• [What is required]: Leave out all pictures. Extract exactly the lines from the one containing "Where should I" through the end of the data.
─── Input ───
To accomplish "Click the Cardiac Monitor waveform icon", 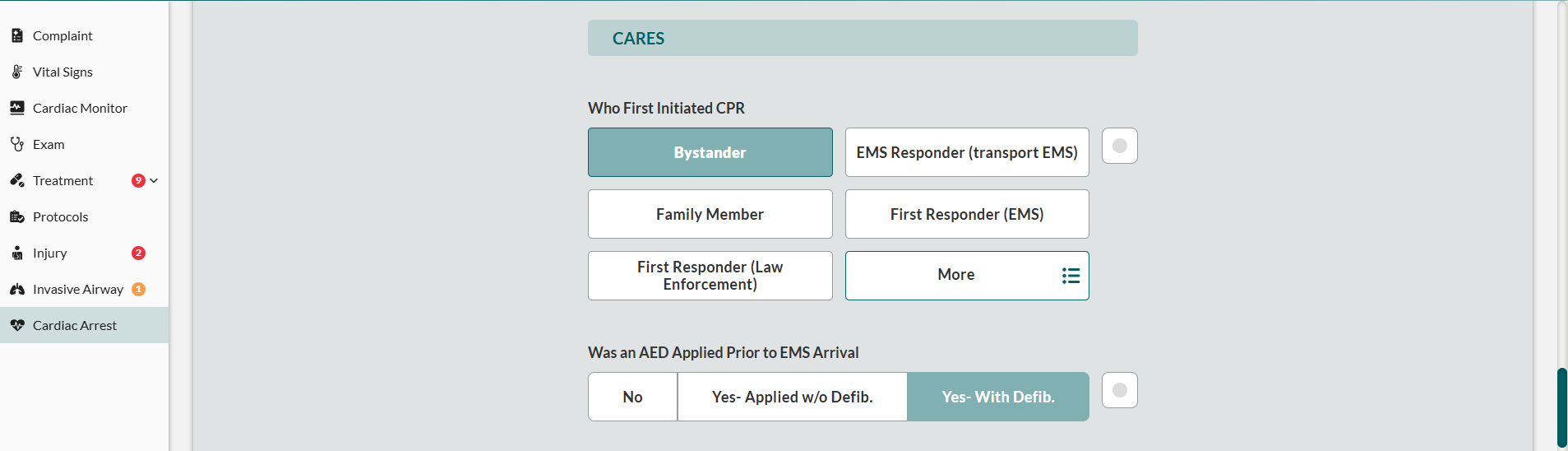I will (x=17, y=108).
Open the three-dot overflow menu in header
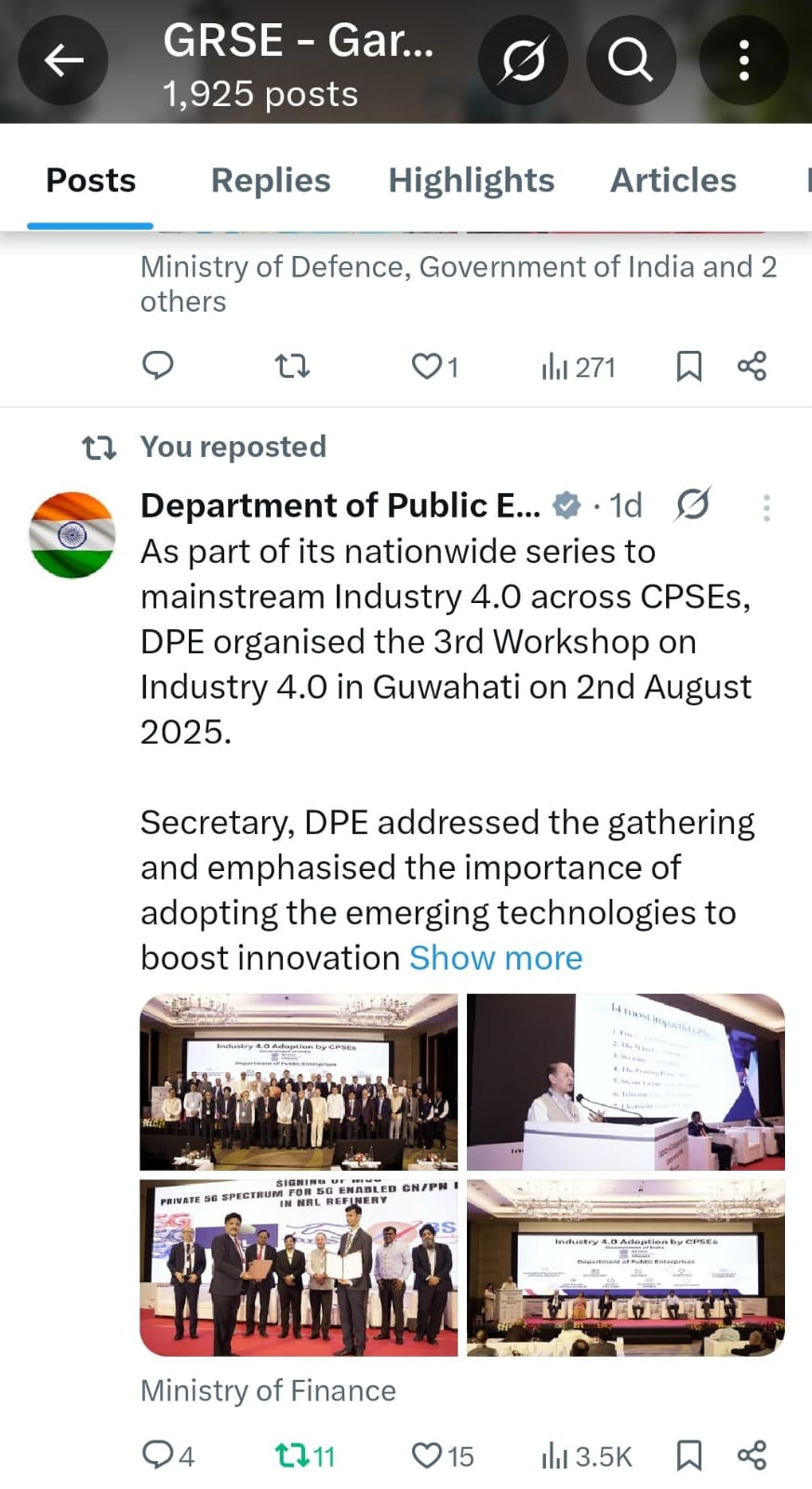This screenshot has height=1489, width=812. (x=744, y=60)
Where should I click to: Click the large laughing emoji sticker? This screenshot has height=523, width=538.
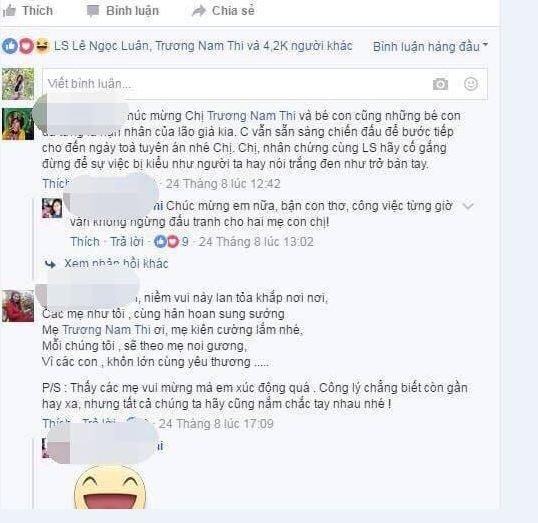click(110, 487)
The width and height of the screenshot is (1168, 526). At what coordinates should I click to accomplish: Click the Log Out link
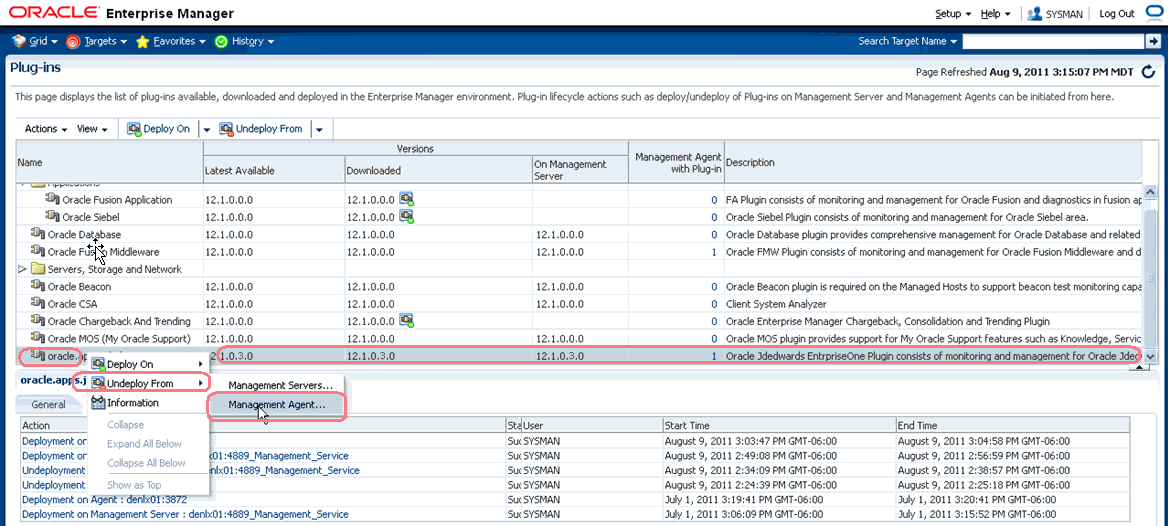(1116, 14)
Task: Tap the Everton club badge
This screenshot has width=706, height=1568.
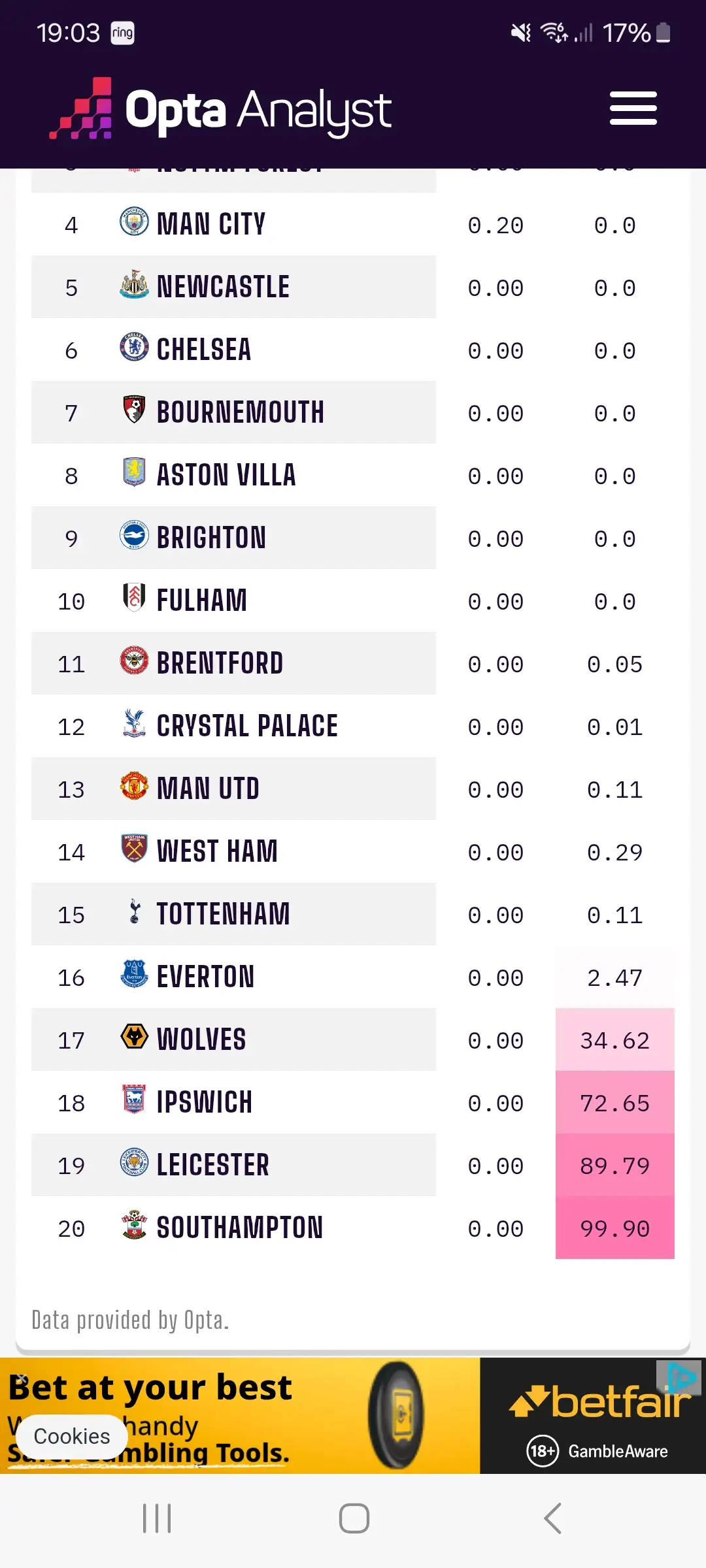Action: click(x=134, y=975)
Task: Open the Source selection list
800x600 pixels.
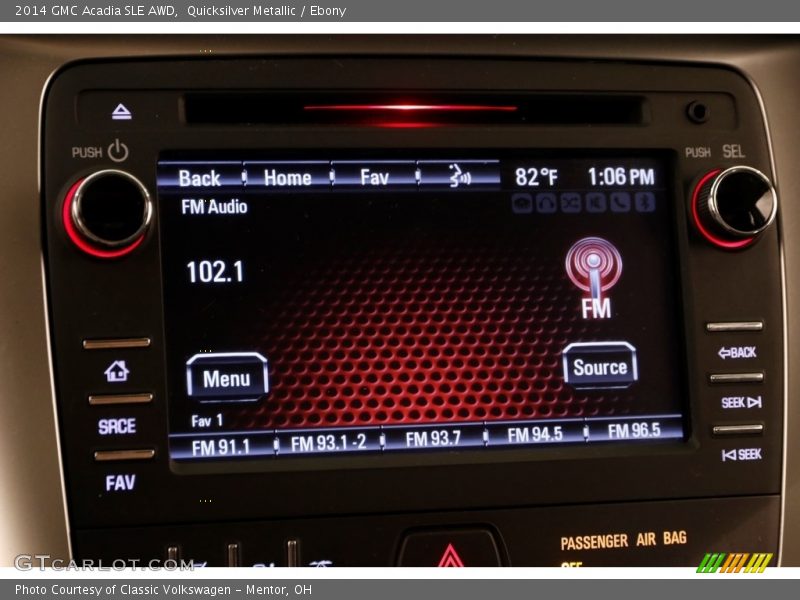Action: click(599, 367)
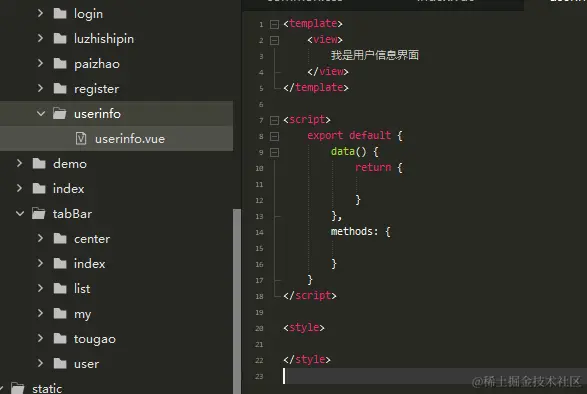587x394 pixels.
Task: Click the login folder icon
Action: pyautogui.click(x=60, y=14)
───
• [Response to this task]:
Where should I click to: Click the large laughing emoji sticker? This screenshot has height=523, width=538.
click(110, 487)
The width and height of the screenshot is (1168, 526). At what coordinates should I click to accomplish: Click the Log Out link
(1116, 14)
Task: Tap the Everton club badge
This screenshot has width=706, height=1568.
Action: click(x=134, y=975)
Task: Open the Source selection list
800x600 pixels.
Action: click(599, 367)
587x394 pixels.
Task: Click the login folder icon
Action: pyautogui.click(x=60, y=14)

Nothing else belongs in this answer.